> _Activity_
What is the number of lines below that include "Given"? Give that number alone.

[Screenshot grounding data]
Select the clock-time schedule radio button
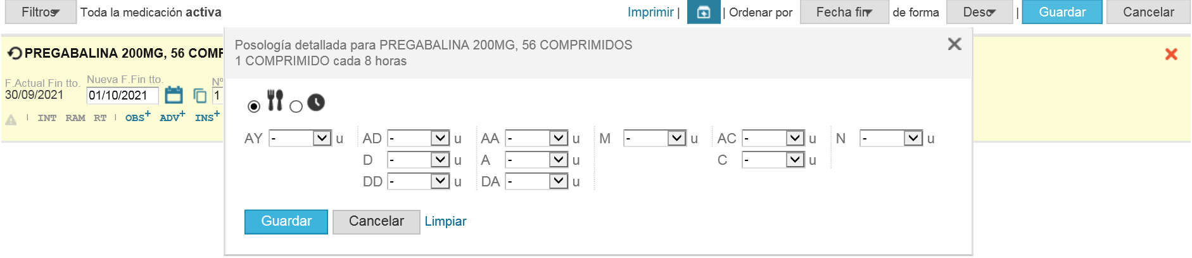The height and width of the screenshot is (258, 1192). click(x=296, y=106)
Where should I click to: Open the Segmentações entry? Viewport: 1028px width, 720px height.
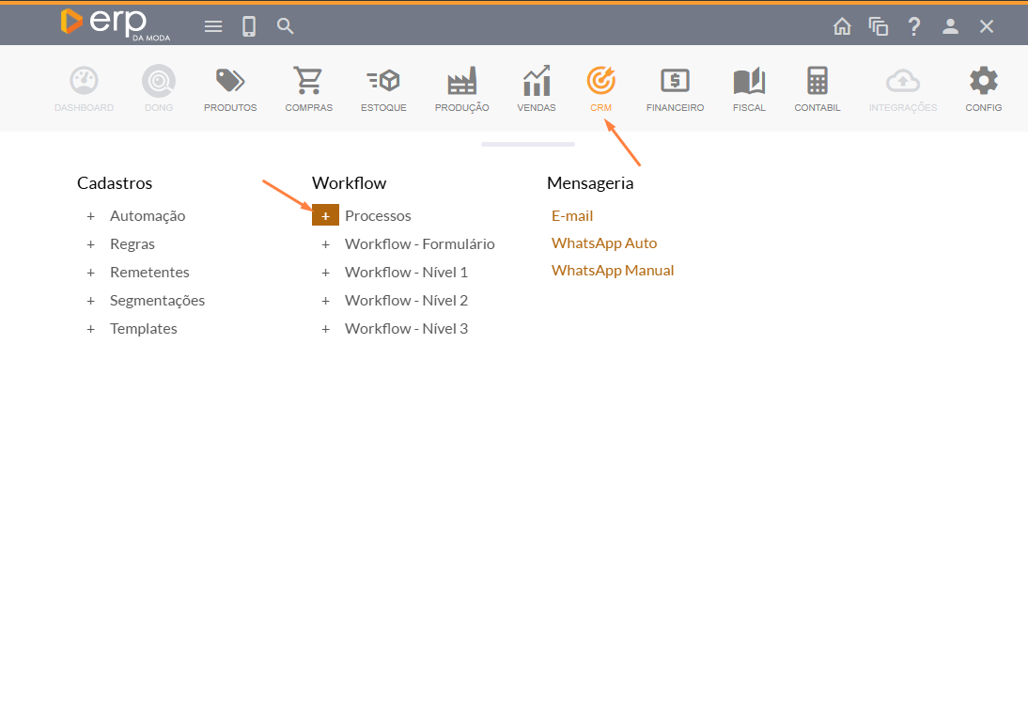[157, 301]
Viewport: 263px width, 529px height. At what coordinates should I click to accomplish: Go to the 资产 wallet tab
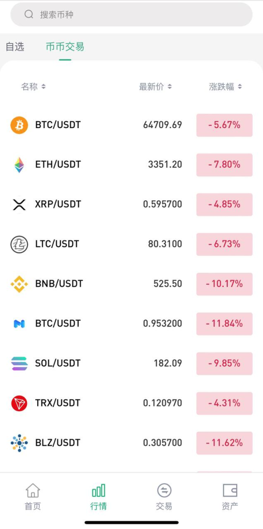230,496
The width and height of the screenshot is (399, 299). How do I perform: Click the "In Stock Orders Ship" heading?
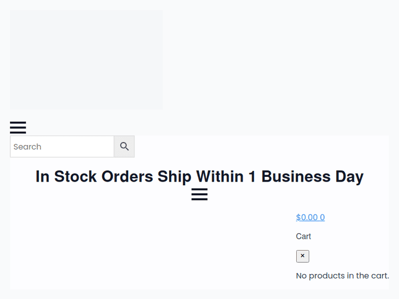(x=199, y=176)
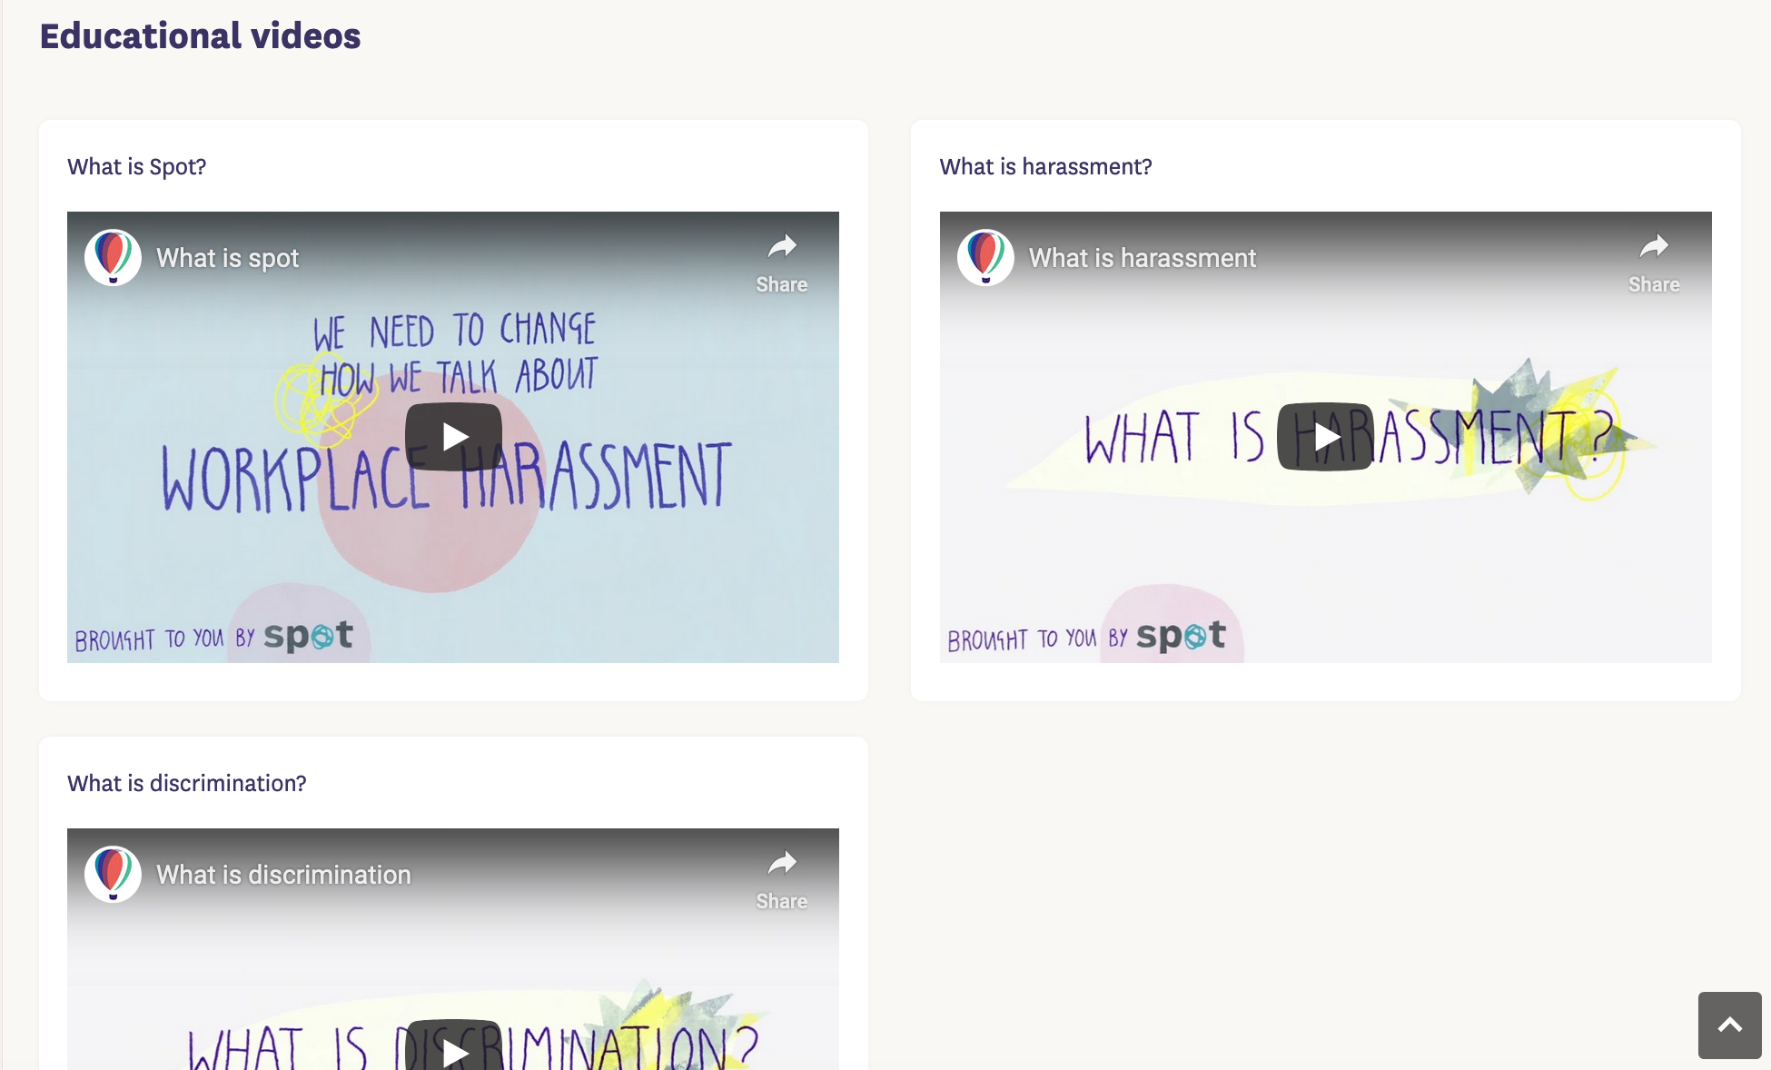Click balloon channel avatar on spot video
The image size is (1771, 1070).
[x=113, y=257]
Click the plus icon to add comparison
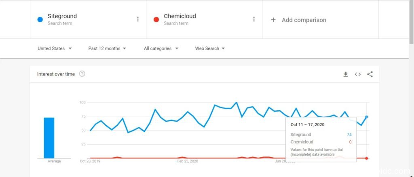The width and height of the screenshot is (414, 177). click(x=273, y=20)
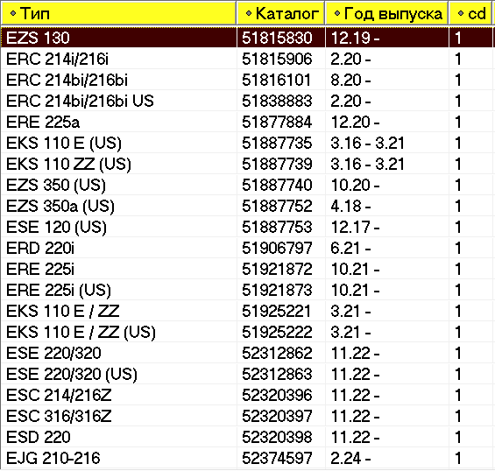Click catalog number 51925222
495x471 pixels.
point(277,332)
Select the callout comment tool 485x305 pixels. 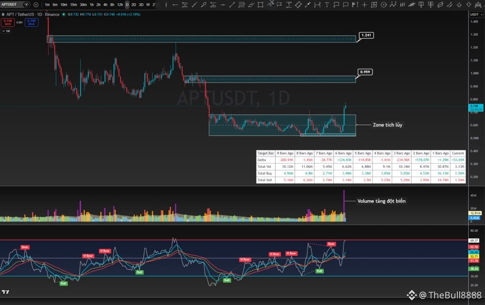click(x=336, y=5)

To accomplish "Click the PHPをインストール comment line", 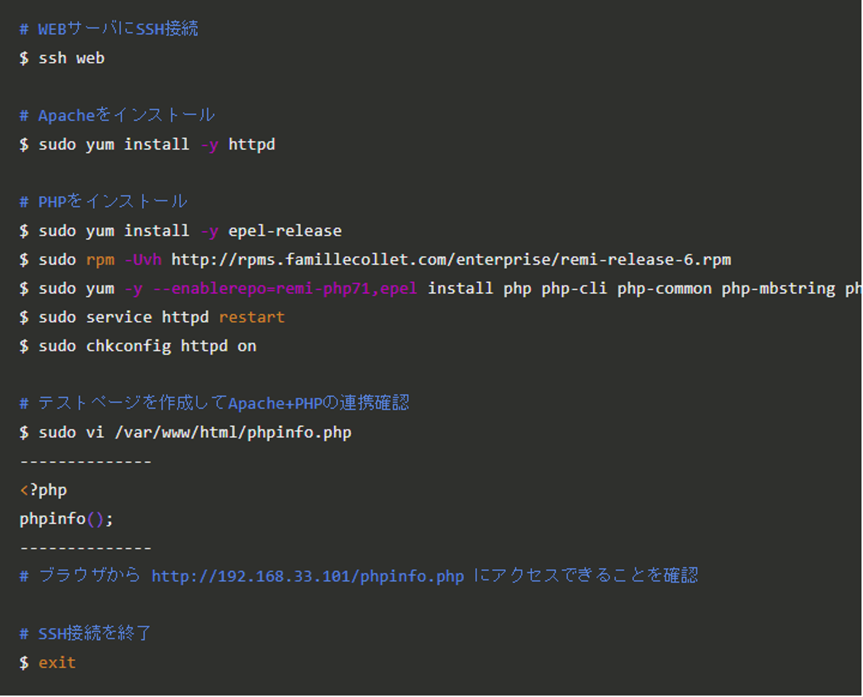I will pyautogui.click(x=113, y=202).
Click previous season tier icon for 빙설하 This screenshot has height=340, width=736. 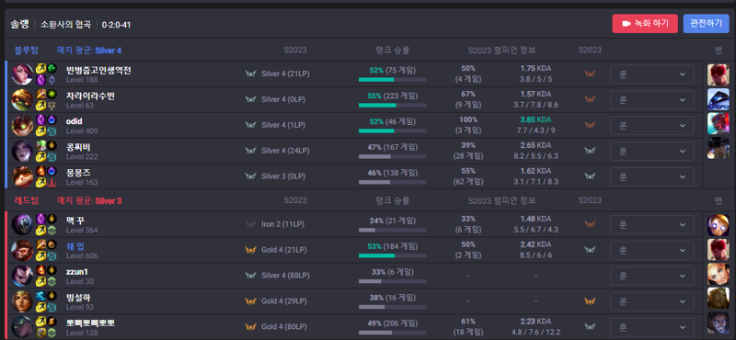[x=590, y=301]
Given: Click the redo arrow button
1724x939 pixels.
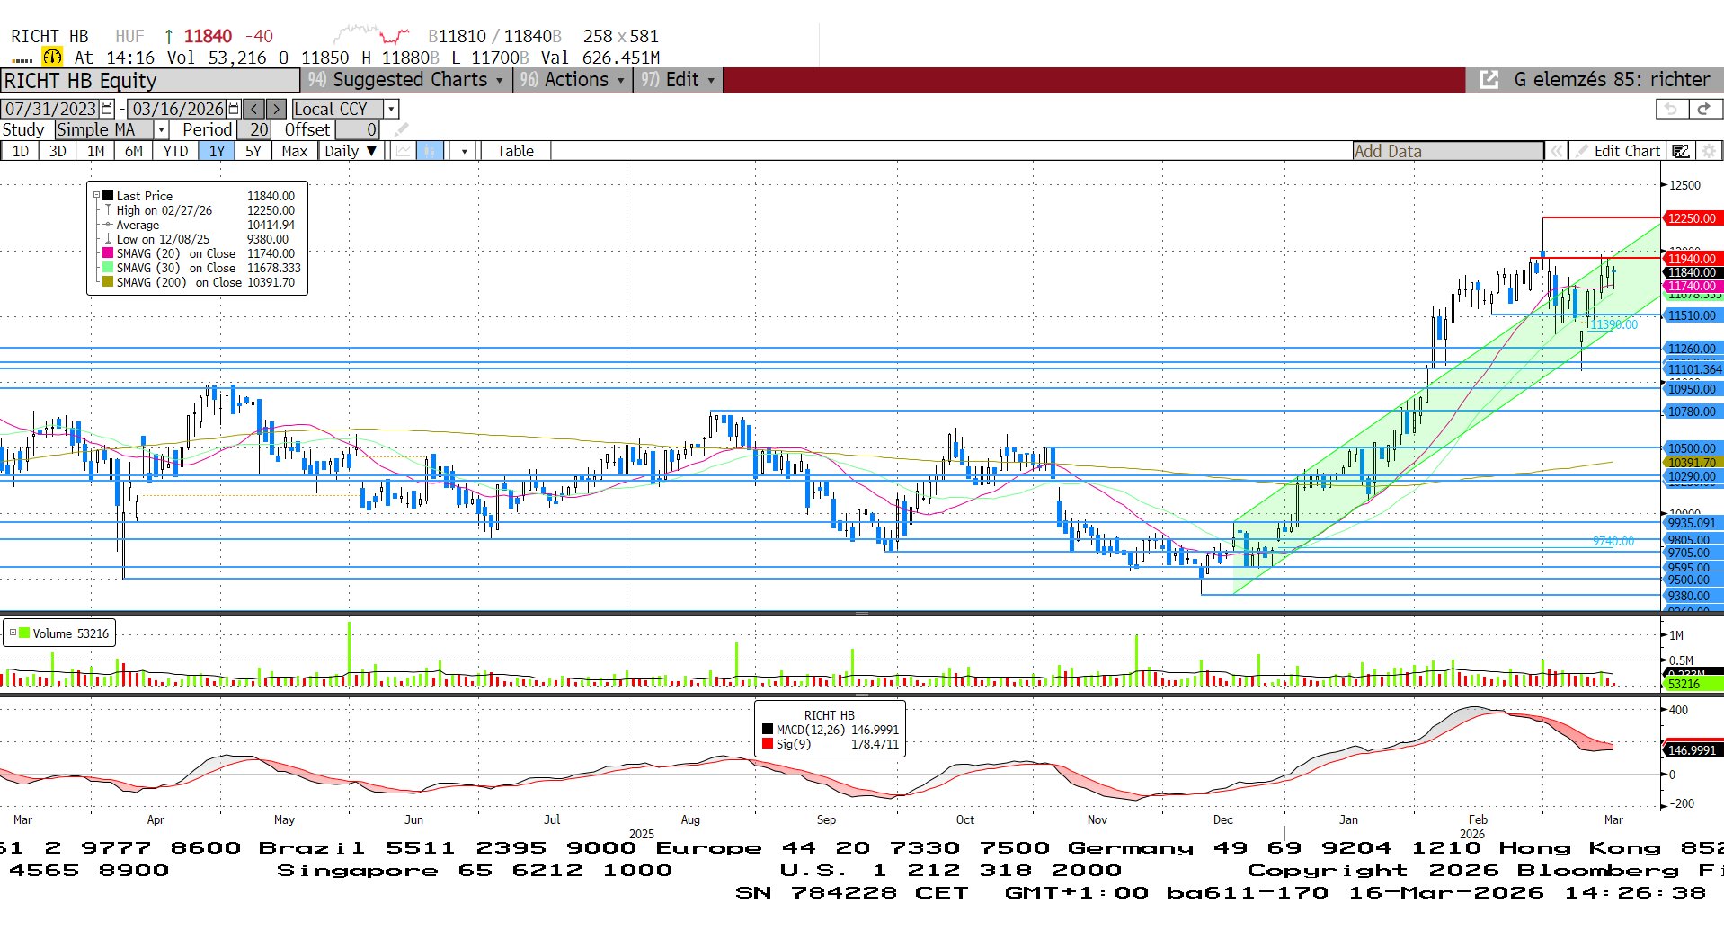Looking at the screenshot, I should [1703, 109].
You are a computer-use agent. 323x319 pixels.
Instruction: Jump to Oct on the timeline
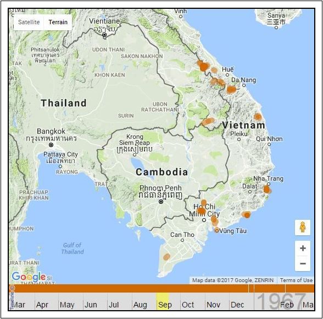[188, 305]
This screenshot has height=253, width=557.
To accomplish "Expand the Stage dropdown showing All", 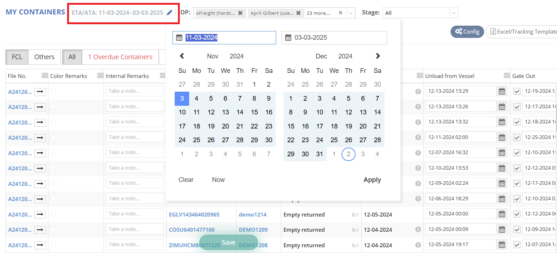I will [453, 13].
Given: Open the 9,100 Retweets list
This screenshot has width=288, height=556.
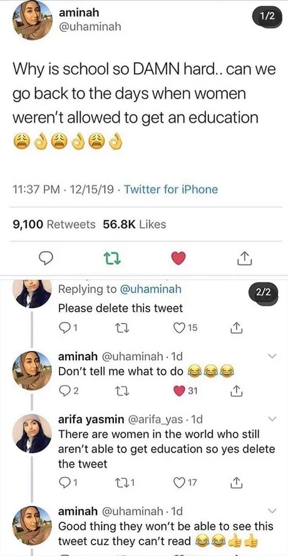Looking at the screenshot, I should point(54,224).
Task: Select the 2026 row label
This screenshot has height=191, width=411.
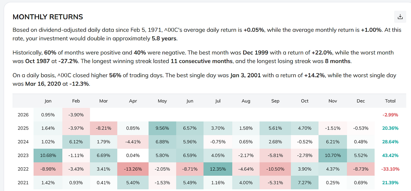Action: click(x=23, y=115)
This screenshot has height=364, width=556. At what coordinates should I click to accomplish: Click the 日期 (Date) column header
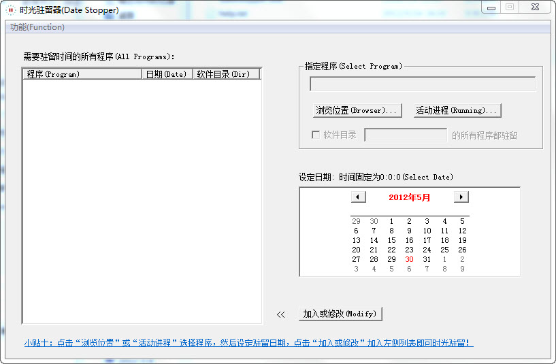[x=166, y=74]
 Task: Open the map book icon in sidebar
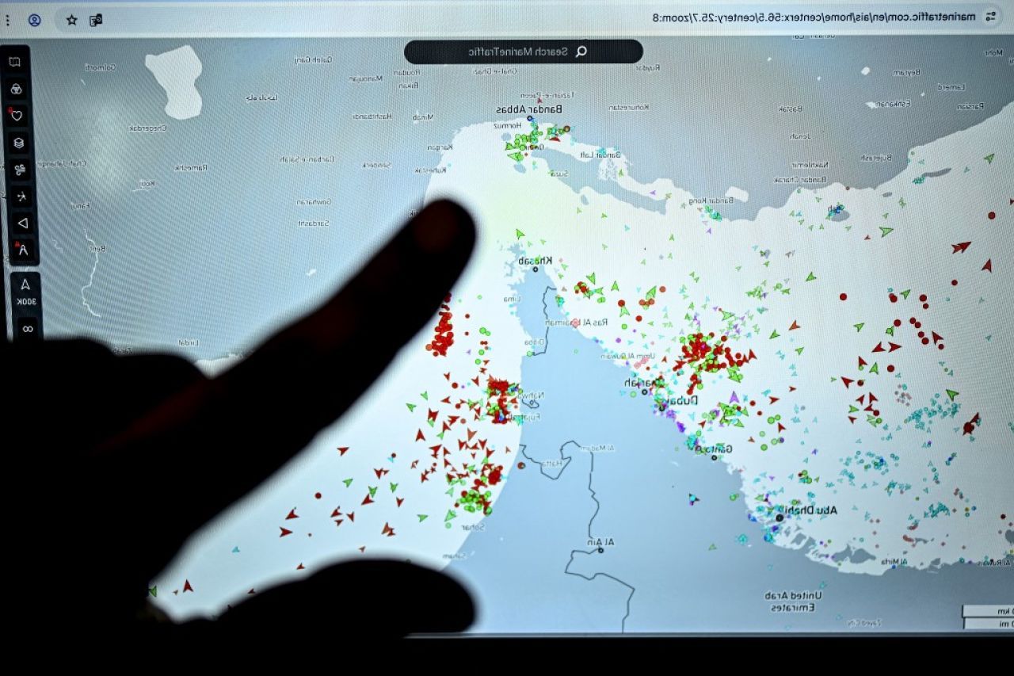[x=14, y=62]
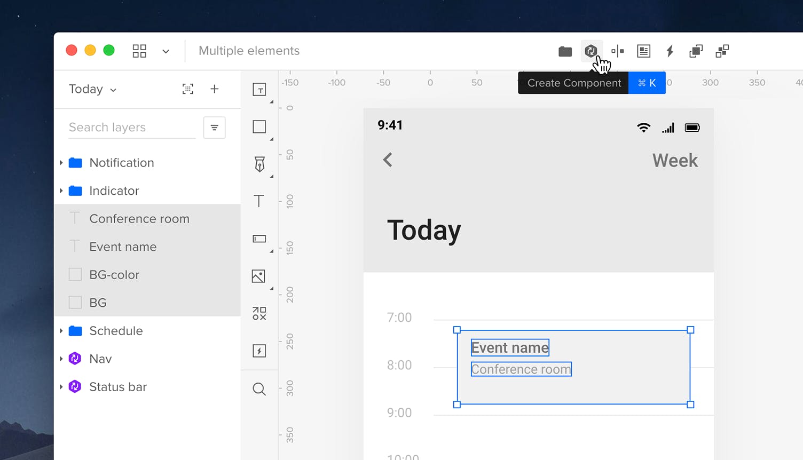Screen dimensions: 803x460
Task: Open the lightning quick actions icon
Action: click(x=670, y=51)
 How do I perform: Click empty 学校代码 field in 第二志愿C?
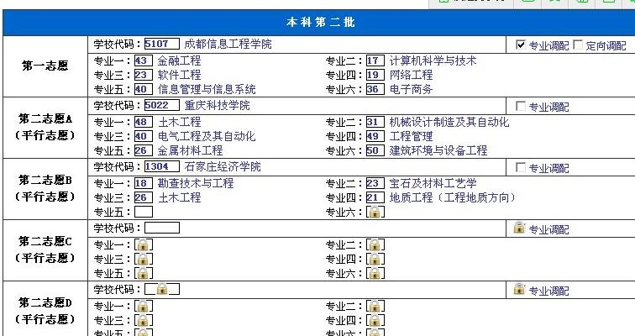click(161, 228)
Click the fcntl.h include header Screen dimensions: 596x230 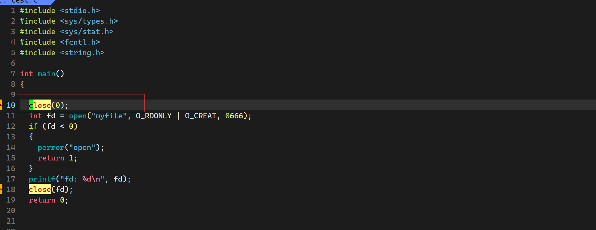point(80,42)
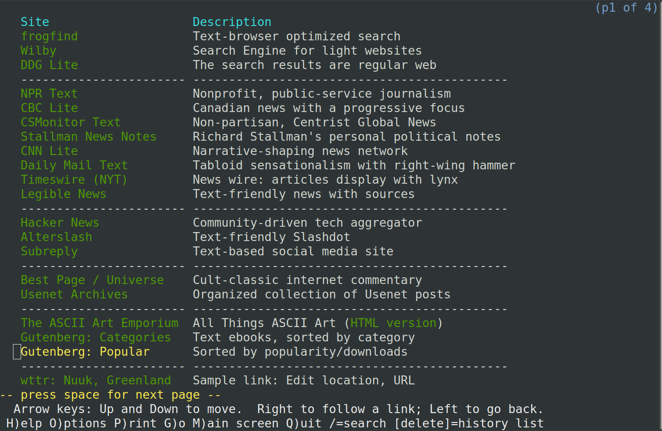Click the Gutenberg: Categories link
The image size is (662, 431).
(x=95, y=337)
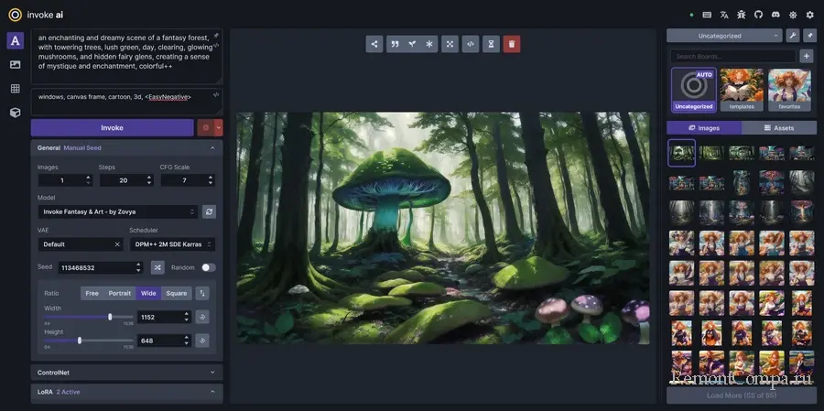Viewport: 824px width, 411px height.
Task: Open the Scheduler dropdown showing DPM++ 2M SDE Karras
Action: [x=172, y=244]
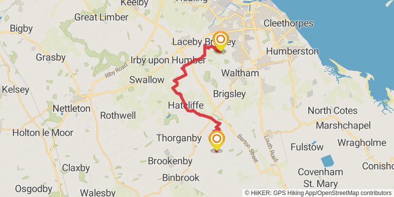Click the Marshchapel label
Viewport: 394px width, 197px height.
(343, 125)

> _Exercise result_
2